*** DATA EXTRACTS ***

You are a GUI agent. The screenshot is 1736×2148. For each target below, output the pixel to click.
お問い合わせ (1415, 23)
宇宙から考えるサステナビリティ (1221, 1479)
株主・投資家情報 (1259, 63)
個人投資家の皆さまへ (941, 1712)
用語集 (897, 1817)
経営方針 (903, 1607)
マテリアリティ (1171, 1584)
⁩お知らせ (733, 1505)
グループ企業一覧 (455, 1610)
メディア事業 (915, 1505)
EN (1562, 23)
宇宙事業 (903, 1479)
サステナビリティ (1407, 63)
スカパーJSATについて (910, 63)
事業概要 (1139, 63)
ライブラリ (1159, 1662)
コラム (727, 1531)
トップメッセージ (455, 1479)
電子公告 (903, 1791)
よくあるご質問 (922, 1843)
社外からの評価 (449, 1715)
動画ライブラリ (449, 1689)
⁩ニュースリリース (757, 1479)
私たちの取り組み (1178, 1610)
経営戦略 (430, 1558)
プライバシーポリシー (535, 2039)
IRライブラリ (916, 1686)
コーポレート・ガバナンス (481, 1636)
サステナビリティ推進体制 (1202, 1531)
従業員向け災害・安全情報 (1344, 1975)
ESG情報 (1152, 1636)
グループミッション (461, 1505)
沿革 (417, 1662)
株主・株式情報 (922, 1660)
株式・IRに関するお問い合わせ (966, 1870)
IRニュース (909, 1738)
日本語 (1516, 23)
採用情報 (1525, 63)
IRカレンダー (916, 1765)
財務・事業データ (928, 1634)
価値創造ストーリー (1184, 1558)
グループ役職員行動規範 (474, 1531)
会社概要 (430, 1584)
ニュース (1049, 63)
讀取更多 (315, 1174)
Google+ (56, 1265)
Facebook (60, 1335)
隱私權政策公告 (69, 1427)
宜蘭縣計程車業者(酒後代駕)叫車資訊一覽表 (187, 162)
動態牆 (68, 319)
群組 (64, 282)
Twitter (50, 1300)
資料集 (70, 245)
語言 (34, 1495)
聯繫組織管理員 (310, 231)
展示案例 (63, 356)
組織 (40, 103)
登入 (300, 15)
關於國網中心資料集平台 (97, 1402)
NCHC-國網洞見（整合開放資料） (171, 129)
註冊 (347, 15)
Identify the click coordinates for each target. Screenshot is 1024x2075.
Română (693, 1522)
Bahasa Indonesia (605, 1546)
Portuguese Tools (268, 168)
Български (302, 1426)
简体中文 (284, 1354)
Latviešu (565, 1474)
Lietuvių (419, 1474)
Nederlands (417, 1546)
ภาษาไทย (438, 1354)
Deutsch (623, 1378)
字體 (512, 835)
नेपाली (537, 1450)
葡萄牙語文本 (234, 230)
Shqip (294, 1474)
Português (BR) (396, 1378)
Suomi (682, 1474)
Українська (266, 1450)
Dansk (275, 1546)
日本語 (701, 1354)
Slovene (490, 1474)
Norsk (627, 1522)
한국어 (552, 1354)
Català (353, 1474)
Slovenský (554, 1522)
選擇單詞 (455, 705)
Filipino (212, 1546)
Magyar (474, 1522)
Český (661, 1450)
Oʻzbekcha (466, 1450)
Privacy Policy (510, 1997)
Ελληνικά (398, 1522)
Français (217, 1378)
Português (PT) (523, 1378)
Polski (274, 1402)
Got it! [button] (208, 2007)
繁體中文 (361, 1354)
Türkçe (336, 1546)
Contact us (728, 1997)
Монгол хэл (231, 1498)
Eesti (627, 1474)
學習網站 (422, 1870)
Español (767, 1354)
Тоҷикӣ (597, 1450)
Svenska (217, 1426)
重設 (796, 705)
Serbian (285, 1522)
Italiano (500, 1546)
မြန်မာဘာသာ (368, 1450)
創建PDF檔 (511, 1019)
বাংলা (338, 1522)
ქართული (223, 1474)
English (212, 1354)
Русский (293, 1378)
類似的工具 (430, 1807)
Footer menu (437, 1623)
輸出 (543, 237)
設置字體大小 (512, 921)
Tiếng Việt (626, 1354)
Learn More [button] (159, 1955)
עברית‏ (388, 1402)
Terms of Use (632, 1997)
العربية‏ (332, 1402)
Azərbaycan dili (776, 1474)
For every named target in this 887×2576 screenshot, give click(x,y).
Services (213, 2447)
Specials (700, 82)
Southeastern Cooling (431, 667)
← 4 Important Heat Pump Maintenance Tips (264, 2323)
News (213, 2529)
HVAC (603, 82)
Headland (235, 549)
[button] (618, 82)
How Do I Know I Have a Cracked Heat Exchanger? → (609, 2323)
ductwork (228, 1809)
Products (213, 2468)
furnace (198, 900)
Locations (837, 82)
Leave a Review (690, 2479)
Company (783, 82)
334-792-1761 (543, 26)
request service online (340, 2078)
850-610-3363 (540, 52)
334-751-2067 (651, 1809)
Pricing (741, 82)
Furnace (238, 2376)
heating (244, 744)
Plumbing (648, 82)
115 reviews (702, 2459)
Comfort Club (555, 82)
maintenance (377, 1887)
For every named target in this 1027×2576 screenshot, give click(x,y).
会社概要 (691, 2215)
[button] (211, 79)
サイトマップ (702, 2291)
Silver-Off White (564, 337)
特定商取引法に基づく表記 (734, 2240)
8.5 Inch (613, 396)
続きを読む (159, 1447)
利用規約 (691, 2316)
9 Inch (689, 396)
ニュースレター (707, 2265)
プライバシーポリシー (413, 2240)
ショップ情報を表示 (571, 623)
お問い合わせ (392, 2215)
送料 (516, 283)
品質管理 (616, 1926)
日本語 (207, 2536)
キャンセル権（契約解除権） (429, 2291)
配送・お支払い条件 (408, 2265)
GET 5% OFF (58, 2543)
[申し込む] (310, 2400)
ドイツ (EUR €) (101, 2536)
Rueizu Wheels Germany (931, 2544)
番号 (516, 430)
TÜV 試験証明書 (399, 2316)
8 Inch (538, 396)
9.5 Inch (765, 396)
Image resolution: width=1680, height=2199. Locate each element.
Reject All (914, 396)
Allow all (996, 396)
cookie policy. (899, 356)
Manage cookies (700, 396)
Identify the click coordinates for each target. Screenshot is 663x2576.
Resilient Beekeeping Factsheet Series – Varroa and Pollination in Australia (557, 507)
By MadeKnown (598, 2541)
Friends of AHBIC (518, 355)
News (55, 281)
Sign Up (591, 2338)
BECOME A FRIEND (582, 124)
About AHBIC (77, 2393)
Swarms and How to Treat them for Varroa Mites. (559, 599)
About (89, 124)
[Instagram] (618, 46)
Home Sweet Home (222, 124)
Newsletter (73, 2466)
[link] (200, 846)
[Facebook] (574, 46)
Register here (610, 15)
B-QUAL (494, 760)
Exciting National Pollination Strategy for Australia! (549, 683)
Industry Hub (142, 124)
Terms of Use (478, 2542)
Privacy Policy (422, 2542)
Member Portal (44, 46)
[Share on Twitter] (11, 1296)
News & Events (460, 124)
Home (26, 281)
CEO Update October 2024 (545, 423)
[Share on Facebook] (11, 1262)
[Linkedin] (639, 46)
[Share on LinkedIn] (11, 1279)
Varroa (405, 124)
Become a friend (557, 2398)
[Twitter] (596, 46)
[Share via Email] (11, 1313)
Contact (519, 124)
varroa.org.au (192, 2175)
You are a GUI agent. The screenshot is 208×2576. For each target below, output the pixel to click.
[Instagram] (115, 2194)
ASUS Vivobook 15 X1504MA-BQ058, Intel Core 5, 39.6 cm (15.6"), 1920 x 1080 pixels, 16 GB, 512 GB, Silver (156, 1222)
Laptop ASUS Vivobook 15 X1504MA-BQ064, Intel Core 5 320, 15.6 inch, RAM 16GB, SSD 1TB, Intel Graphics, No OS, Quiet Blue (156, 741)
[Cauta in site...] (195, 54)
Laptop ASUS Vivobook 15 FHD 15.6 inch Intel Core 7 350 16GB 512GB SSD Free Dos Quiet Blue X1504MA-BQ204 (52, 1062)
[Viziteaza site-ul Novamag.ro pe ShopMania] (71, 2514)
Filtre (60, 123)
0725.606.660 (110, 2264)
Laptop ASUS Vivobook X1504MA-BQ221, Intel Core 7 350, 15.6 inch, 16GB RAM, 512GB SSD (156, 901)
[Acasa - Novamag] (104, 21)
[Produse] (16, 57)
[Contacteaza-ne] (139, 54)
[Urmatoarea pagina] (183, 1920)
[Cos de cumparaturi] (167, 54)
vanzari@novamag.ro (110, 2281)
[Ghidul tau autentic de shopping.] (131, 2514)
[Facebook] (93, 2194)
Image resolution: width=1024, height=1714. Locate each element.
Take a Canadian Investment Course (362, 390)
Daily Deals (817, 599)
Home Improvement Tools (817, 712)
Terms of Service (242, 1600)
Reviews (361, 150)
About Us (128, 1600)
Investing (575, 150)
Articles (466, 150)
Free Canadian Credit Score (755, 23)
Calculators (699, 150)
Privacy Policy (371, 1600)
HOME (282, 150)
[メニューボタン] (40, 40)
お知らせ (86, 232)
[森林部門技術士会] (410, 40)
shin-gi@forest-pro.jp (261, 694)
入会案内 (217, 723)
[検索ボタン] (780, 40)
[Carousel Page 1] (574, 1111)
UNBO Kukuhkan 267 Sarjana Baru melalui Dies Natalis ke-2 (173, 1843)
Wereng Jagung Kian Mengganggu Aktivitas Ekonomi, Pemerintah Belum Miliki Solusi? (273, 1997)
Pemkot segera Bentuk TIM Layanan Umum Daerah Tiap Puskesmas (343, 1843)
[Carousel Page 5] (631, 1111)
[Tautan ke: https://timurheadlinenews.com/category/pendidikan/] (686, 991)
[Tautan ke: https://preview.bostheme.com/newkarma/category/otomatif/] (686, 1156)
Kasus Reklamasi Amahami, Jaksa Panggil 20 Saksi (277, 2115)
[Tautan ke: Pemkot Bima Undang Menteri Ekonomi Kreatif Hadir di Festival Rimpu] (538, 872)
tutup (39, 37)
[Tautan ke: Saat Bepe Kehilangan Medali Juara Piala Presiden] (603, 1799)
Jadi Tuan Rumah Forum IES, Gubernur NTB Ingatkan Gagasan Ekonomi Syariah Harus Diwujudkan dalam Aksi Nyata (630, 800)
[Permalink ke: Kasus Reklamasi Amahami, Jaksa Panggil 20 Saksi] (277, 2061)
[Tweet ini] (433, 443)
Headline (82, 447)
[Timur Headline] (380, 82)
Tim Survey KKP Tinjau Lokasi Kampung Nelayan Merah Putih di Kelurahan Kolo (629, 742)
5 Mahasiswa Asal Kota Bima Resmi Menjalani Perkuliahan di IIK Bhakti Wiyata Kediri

*** End of DATA EXTRACTS ***

TO DO: Look back at the data above. Transcribe exactly the lines starting at the line that contains "About Us (128, 1600)" and ending at the line that contains "[検索ボタン] (780, 40)".

SOLUTION FOR THIS TASK:
About Us (128, 1600)
Investing (575, 150)
Articles (466, 150)
Free Canadian Credit Score (755, 23)
Calculators (699, 150)
Privacy Policy (371, 1600)
HOME (282, 150)
[メニューボタン] (40, 40)
お知らせ (86, 232)
[森林部門技術士会] (410, 40)
shin-gi@forest-pro.jp (261, 694)
入会案内 (217, 723)
[検索ボタン] (780, 40)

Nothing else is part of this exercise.